Алмазные росы сверкали в солнечных зайчиках. Вопреки всем невзгодам и напастям, природа жила по закону, и никто не мог помешать естественному ходу ее жизнедеятельности.

— Это был ваш единственный ребенок? — уточнил Трясина.

Наталья Михеевна заплакала так, словно это случилось вчера.

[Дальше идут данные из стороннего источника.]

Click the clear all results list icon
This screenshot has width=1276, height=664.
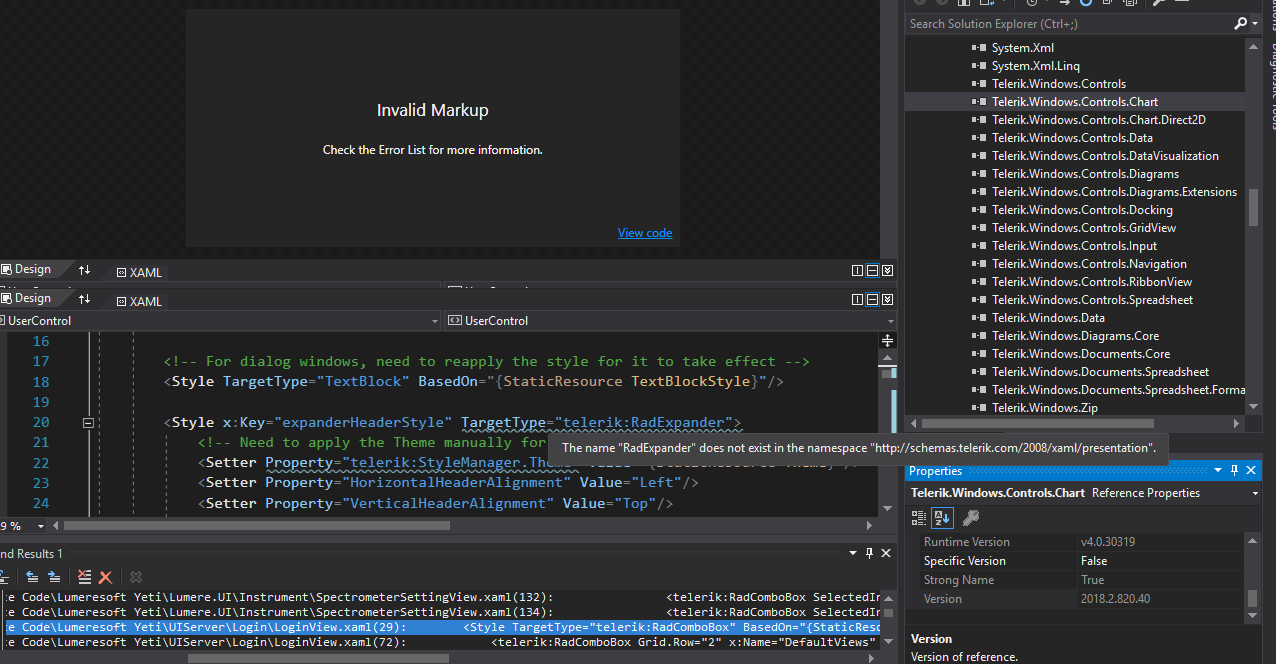(85, 577)
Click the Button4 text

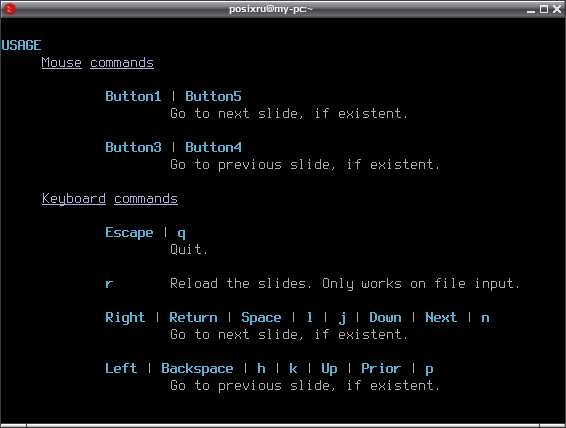(213, 147)
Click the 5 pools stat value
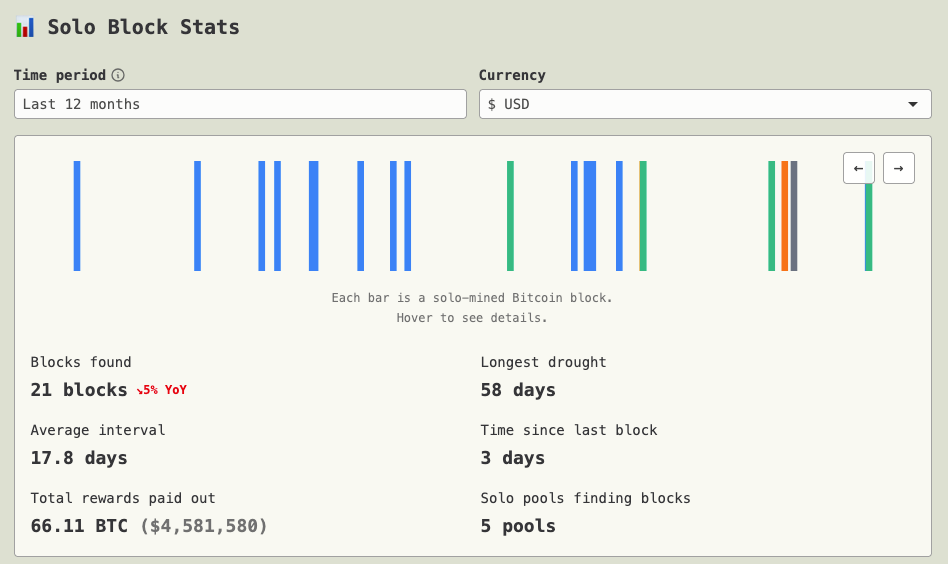 (x=518, y=526)
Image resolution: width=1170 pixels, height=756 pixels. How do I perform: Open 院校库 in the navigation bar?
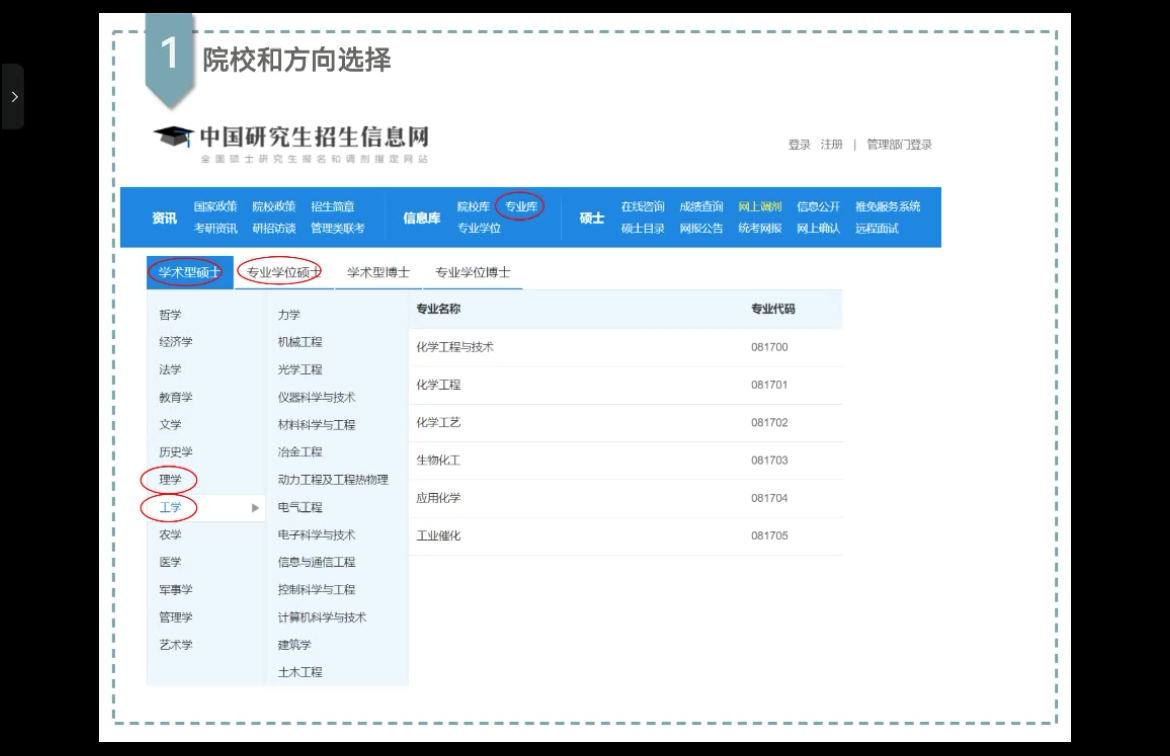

— Блядь, какой ужас! — сорвалось у меня с языка.

Иван Григорьевич сделал вид, что не услышал похабного слова. Весна справляла пробуждение природы, выставив напоказ нерукотворную красоту. В Останкинском парке выводили свои рулады соловьи. В семидесяти километрах на север от столицы они еще помалкивали.

Аленка притихла, затаилась, прислушиваясь к тишине. Иван Григорьевич тоже настороженно ждал. И вот преподобный Сергий из каменного превратился в живого. Стукнул грозно посохом о землю:

— Ну что, ветеран, больно России?

И видит Иван Григорьевич, что перед ним уже не Сергий Радонежский, а Фидель Кастро. И Фидель говорит ему: «Предали вы и советскую власть, и революционную Кубу. Социализм предали». Хочет Иван Григорьевич что-то сказать, объяснить, что нас самих предали, продали, Аленку убили, а слов нет, голоса нет. И Фидель продолжает с присущей ему страстью: «Россия стала колонией США, но Куба не сдастся! К нам на помощь придут небесные ангелы, и мы победим! Они уже летят, я слышу их позывные! Смотрите, вон они, наши спасители. Видите их корабли-тарелки?!»

— Да, — кивнул я, искренне вглядываясь в весеннее московское небо. — Вижу!

— Ну и тогда я все понял, — полушепотом сказал нам в камеру Иван Григорьевич. — Все окончательно понял.

Он сделал паузу. Мы с Трясиной испуганно смотрели на него.

— Люди! — обратился Иван Григорьевич к телезрителям, стирая помаду с губ. — Много тысячелетий назад из другой галактики было занесено на Землю семя сообразительных двуногих, высокомерных эгоистов. Оказавшись среди простодушных аборигенов, они повсюду вели себя вирусами.

Эти возбудители зла, — гремел голос Ивана Григорьевича, и я невольно залюбовался стариком, — легко входят в местную среду, но не растворяются в ней, не меняют своей сути разрушителей. Через тайную секту они уже правят планетой, правда, пока еще тайно. На пути к мировому господству у них стояла наша великая страна. Теперь ее нет, они убрали препятствие со своего черного пути. Наша планета погружается в океан лжи.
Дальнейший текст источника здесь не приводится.